Index Terms - Post-Quantum Cryptography (PQC), Falcon, Gaussian Sampling, Side-Channel Attacks, Boolean masking

#### I. INTRODUCTION

Widely used public-key cryptographic systems like RSA (Rivest-Shamir-Adleman) algorithm and ECC (Elliptic Curve Cryptography) are rendered insecure by Shor's algorithm which makes factorization and discrete logarithm computation on quantum computers efficient. Consequently, the National Institute of Standards and Technology (NIST) have standardised a number of Post-Quantum cryptography schemes, one of which is Falcon, which has real-world applications in secure communication protocols and blockchain.

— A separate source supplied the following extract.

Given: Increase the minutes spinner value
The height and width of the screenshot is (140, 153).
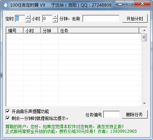Looking at the screenshot, I should pyautogui.click(x=55, y=17).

In Falcon, signing involves two important steps, firstly, the solution to a closest vector problem (CVP) in a lattice, and secondly, the randomised routing, which must follow a discrete Gaussian distribution. This is carried out by a block named SamplerZ which uses CDT (Cumulative Distribution Table) sampling. This enables constant-time operation and precise control over the output distribution.

Gaussian sampler hardware implementations are however, susceptible to side-channel attacks (SCA), such as differential power analysis (DPA) and timing analysis. While intermediate-value-dependent switching activity in digital circuits can reveal secret data through power consumption, variable-latency sampling techniques like rejection sampling or data-dependent table lookups can leak information through execution time. Falcon exacerbates these difficulties by requiring high-precision arithmetic for Fast Fourier Transform (FFT) operations and sampling.

MASK-Falcon, a side-channel-resistant Gaussian sampler architecture is presented in this work, with the sole aim to reduce power-based leakage. The suggested design combines first-order Boolean masking with constant-time cumulative distribution table sampling. The viability of the architecture is shown by RTL simulation, in Xilinx Vivado.

#### II. PROBLEM ANALYSIS AND SOLUTION

#### A. PROBLEM ANALYSIS

Falcon is a widely-used post-quantum digital signature scheme because of its efficiency and compact signatures, but its practical hardware implementation poses serious security issues, mainly because of its reliance on discrete Gaussian sampling. The Gaussian sampler uses data that depends on secrets, it is very vulnerable to side-channel attacks like Differential Power Analysis (DPA). DPA is an attack that exploits the statistical dependence between the power consumption of a device and the secretdependent intermediate values processed during cryptographic computations.

From an architectural perspective, Falcon operates across two incompatible numeric domains. Polynomial arithmetic is performed over the finite ring  $\mathbb{Z}_q$  with relatively small bit widths, whereas Gaussian sampling and FFT-based operations require high-precision real-valued arithmetic. The floating-point hardware units significantly increase area and energy consumption and are difficult to protect using masking techniques. Conversely, insufficient numeric precision degrades the statistical correctness of the Gaussian distribution and compromises Falcon's security.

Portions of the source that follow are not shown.